[EXTRACTED RECORDS]
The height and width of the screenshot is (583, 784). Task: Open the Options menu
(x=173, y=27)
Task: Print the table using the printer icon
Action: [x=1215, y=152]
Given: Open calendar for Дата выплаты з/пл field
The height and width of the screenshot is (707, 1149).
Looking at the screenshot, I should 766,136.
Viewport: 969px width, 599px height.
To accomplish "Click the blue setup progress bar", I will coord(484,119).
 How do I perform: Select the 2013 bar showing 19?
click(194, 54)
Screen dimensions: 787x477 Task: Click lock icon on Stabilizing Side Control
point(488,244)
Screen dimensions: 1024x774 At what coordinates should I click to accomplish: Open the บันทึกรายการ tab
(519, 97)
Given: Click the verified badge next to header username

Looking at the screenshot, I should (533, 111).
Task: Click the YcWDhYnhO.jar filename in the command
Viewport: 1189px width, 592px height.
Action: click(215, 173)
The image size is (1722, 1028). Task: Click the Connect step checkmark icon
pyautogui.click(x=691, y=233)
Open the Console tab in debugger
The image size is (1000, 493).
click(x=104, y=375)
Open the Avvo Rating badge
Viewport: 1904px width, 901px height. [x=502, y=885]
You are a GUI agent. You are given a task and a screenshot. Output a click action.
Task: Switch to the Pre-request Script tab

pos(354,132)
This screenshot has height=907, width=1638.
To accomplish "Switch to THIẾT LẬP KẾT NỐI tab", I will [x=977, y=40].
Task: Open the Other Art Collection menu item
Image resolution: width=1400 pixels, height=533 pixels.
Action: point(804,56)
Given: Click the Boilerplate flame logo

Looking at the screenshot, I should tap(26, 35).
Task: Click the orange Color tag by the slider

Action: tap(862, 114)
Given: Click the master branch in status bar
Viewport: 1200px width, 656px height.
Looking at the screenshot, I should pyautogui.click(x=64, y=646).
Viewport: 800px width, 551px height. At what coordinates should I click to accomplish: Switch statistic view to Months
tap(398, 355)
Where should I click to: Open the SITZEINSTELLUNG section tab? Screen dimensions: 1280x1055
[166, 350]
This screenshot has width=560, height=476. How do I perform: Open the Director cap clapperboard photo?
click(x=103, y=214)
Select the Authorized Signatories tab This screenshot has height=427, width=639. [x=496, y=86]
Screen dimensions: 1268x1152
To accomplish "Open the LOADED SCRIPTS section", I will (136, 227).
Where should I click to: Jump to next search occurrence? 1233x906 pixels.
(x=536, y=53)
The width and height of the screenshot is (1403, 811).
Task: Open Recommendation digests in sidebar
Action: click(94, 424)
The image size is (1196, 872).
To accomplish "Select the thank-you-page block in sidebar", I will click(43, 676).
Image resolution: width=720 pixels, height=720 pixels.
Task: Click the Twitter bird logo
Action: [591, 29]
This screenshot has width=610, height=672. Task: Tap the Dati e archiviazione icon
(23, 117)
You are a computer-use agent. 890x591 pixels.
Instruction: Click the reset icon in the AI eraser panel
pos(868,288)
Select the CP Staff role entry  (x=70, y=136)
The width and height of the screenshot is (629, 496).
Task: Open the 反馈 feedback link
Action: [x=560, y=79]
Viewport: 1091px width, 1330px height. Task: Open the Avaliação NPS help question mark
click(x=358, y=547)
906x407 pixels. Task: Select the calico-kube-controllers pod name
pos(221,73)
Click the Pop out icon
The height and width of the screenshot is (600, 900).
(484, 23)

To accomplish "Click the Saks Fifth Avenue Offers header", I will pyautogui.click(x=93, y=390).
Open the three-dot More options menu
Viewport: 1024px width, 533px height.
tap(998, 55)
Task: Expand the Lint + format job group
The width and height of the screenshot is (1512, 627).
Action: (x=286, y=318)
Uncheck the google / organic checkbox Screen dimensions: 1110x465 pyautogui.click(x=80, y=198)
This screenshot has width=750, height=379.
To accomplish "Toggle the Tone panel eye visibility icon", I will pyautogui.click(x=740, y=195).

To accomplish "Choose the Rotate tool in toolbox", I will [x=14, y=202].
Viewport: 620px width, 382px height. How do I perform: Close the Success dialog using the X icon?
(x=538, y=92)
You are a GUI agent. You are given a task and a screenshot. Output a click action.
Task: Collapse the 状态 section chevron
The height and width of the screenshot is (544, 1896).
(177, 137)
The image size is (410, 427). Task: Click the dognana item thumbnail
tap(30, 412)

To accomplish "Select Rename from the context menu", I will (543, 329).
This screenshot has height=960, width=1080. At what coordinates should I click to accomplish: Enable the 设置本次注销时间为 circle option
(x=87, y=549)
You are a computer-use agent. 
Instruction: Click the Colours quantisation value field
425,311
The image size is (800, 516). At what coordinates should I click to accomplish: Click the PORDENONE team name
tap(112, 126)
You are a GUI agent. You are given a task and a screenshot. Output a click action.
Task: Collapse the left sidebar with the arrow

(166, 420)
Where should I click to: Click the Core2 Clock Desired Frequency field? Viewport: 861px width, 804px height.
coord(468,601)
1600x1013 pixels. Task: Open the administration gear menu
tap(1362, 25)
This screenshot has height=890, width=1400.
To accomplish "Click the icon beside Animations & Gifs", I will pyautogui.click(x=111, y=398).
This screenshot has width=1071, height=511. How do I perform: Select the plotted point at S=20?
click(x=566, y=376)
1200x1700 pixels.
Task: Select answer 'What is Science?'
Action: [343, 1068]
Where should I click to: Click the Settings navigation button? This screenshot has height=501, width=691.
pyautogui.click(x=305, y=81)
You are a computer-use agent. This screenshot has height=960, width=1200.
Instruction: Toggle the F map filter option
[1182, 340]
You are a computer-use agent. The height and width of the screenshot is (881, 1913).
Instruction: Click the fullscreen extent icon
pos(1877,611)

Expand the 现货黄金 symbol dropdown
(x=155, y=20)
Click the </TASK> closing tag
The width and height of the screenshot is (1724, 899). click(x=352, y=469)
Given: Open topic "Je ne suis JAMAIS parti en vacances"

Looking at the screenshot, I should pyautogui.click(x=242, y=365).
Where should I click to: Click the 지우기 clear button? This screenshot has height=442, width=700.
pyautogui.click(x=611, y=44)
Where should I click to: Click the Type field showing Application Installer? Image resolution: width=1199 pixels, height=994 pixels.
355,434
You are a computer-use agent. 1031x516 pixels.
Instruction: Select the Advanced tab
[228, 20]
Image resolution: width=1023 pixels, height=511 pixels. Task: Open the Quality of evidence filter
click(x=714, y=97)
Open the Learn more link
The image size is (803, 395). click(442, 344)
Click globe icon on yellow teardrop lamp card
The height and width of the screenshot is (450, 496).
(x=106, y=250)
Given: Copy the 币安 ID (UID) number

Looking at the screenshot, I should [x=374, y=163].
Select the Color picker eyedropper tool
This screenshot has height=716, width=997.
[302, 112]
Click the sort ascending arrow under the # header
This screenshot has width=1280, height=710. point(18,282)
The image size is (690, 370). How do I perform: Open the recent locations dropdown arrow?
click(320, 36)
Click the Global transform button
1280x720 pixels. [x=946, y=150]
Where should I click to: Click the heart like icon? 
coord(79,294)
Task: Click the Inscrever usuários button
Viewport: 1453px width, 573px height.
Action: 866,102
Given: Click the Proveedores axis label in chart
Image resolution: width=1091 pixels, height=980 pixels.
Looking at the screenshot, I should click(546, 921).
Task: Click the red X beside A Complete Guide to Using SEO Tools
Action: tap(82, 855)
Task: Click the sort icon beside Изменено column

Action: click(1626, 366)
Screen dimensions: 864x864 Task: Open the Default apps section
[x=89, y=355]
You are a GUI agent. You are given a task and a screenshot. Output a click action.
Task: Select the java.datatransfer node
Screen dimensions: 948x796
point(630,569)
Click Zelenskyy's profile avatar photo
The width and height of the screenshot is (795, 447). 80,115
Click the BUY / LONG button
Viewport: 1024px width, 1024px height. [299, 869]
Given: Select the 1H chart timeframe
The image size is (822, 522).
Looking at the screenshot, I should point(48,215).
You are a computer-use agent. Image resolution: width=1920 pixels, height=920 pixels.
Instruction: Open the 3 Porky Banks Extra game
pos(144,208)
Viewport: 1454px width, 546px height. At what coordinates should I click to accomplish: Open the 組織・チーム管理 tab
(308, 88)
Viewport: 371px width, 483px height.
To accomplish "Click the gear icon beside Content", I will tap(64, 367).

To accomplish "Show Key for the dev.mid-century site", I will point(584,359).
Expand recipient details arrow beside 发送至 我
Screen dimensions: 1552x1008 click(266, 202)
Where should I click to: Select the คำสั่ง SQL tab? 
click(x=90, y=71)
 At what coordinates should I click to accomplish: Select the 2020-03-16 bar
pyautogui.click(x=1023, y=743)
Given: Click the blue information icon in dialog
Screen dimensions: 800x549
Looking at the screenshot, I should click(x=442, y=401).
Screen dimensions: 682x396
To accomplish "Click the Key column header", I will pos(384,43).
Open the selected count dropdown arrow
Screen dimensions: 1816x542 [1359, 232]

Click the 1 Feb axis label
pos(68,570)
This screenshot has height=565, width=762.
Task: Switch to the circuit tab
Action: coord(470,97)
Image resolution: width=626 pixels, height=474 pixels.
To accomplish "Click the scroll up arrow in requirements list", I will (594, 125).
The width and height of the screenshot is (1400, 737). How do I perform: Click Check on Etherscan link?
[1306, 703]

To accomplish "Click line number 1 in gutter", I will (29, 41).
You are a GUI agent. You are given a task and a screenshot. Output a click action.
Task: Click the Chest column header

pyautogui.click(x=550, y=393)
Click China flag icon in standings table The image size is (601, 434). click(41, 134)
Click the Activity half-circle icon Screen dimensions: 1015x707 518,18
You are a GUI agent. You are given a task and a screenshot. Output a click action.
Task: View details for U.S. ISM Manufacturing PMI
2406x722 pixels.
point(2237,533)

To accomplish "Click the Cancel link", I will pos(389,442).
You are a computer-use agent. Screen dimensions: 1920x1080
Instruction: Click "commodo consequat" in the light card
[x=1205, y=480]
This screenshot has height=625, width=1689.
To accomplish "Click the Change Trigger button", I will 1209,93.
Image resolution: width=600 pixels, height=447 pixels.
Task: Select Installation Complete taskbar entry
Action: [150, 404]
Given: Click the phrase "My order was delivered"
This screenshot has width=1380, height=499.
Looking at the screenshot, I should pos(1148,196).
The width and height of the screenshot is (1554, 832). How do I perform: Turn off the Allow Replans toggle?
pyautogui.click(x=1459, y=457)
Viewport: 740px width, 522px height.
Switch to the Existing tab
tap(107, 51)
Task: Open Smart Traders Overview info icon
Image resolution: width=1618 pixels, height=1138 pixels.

[TASK DIRECTIONS]
When a line in the records above contains the word "blue", copy it.

[REPLY TO THE TASK]
To accomplish "Click the blue setup progress bar", I will coord(484,119).
Given: Click the blue information icon in dialog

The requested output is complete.